- **Assignment**
From the first line to the last, return the data exactly as it stands.

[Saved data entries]
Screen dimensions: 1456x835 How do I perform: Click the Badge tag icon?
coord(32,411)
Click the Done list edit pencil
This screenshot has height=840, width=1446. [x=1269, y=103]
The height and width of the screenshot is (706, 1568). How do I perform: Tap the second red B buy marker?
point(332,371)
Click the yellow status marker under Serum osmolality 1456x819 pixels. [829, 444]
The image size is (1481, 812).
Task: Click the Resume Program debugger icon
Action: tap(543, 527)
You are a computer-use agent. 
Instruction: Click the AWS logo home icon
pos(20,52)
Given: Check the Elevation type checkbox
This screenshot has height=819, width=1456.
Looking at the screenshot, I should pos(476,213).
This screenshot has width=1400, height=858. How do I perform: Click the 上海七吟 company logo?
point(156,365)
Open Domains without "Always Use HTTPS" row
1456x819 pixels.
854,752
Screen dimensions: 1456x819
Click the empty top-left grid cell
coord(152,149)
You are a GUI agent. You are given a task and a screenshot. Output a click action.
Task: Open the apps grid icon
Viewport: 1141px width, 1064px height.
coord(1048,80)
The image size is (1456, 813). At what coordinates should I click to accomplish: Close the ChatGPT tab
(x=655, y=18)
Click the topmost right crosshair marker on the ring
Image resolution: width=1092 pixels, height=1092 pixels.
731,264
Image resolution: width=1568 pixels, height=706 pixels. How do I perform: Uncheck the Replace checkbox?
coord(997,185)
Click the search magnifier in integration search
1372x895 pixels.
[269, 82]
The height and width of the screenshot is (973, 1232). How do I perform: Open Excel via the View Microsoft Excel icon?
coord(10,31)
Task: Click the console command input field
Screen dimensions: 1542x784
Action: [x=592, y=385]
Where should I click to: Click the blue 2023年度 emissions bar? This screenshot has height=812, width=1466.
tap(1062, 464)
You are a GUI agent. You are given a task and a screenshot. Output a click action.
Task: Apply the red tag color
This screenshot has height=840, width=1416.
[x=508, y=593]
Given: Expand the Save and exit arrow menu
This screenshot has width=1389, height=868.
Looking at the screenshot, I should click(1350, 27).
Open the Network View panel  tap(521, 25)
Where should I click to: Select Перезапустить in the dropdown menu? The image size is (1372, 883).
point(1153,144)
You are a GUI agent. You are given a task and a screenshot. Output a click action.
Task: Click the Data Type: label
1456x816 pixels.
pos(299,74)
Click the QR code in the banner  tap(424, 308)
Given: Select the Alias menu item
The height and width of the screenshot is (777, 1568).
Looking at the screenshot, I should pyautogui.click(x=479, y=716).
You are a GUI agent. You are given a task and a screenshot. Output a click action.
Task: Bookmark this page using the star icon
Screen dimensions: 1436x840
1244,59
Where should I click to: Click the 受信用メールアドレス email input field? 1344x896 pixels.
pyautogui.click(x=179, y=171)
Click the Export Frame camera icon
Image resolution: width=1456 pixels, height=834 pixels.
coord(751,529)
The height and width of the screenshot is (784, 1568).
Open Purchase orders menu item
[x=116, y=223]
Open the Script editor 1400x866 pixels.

- **Your solution**
Screen dimensions: 1456x835 How do I perform: Click the Badge tag icon?
coord(32,411)
Click the Done list edit pencil
This screenshot has height=840, width=1446. [x=1269, y=103]
The height and width of the screenshot is (706, 1568). How do I perform: Tap the second red B buy marker?
point(332,371)
Click the yellow status marker under Serum osmolality 1456x819 pixels. [829, 444]
The image size is (1481, 812).
Task: Click the Resume Program debugger icon
Action: tap(543, 527)
You are a computer-use agent. 
Instruction: Click the AWS logo home icon
pos(20,52)
Given: Check the Elevation type checkbox
This screenshot has height=819, width=1456.
Looking at the screenshot, I should pos(476,213).
This screenshot has width=1400, height=858. How do I perform: Click the 上海七吟 company logo?
point(156,365)
Open Domains without "Always Use HTTPS" row
1456x819 pixels.
854,752
Screen dimensions: 1456x819
Click the empty top-left grid cell
coord(152,149)
You are a GUI agent. You are given a task and a screenshot. Output a click action.
Task: Open the apps grid icon
Viewport: 1141px width, 1064px height.
coord(1048,80)
The image size is (1456, 813). At what coordinates should I click to accomplish: Close the ChatGPT tab
(x=655, y=18)
Click the topmost right crosshair marker on the ring
Image resolution: width=1092 pixels, height=1092 pixels.
731,264
Image resolution: width=1568 pixels, height=706 pixels. How do I perform: Uncheck the Replace checkbox?
coord(997,185)
Click the search magnifier in integration search
1372x895 pixels.
[269, 82]
The height and width of the screenshot is (973, 1232). How do I perform: Open Excel via the View Microsoft Excel icon?
coord(10,31)
Task: Click the console command input field
Screen dimensions: 1542x784
Action: [x=592, y=385]
Where should I click to: Click the blue 2023年度 emissions bar? This screenshot has height=812, width=1466.
tap(1062, 464)
You are a GUI agent. You are given a task and a screenshot. Output a click action.
Task: Apply the red tag color
This screenshot has height=840, width=1416.
[x=508, y=593]
Given: Expand the Save and exit arrow menu
This screenshot has width=1389, height=868.
Looking at the screenshot, I should click(1350, 27).
Open the Network View panel  tap(521, 25)
Where should I click to: Select Перезапустить in the dropdown menu? The image size is (1372, 883).
point(1153,144)
You are a GUI agent. You are given a task and a screenshot. Output a click action.
Task: Click the Data Type: label
1456x816 pixels.
pos(299,74)
Click the QR code in the banner  tap(424, 308)
Given: Select the Alias menu item
The height and width of the screenshot is (777, 1568).
Looking at the screenshot, I should pyautogui.click(x=479, y=716).
You are a GUI agent. You are given a task and a screenshot. Output a click action.
Task: Bookmark this page using the star icon
Screen dimensions: 1436x840
1244,59
Where should I click to: Click the 受信用メールアドレス email input field? 1344x896 pixels.
pyautogui.click(x=179, y=171)
Click the Export Frame camera icon
Image resolution: width=1456 pixels, height=834 pixels.
coord(751,529)
The height and width of the screenshot is (784, 1568).
Open Purchase orders menu item
[x=116, y=223]
Open the Script editor 1400x866 pixels.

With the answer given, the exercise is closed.